== What is being asked ==
Your answer must be every line of the data that holds the string "height".

── Record extracts ──

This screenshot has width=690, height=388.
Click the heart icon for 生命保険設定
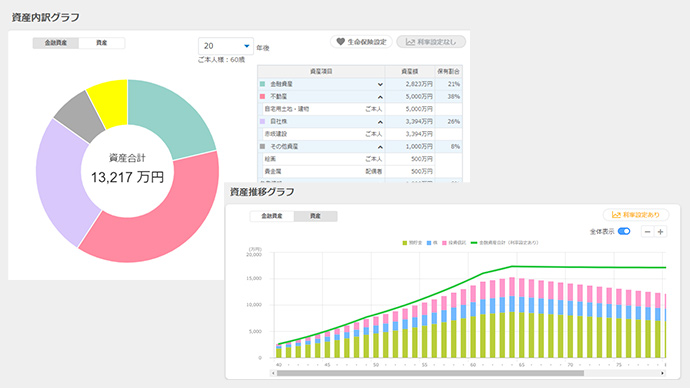coord(340,41)
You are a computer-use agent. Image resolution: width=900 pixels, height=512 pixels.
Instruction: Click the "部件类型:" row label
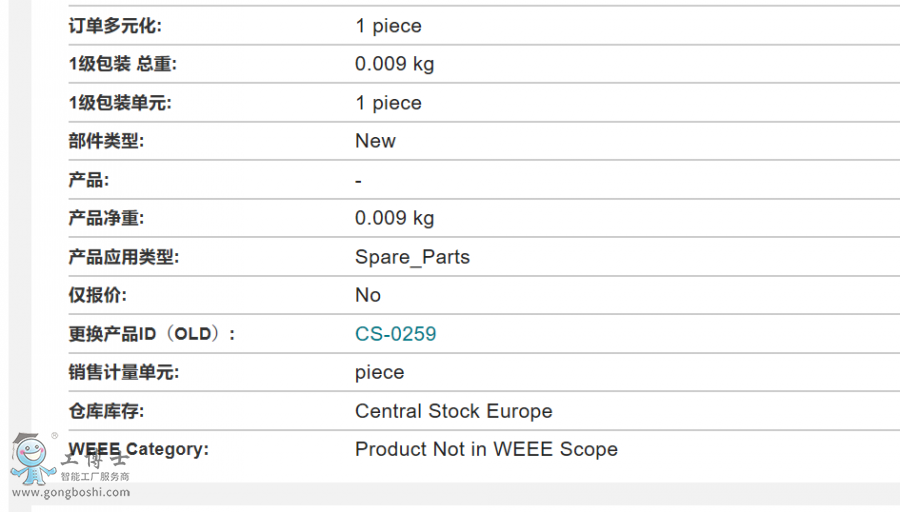pyautogui.click(x=106, y=141)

───

== Reply ==
This screenshot has width=690, height=388.
You are a computer-use agent. Image resolution: width=900 pixels, height=512 pixels.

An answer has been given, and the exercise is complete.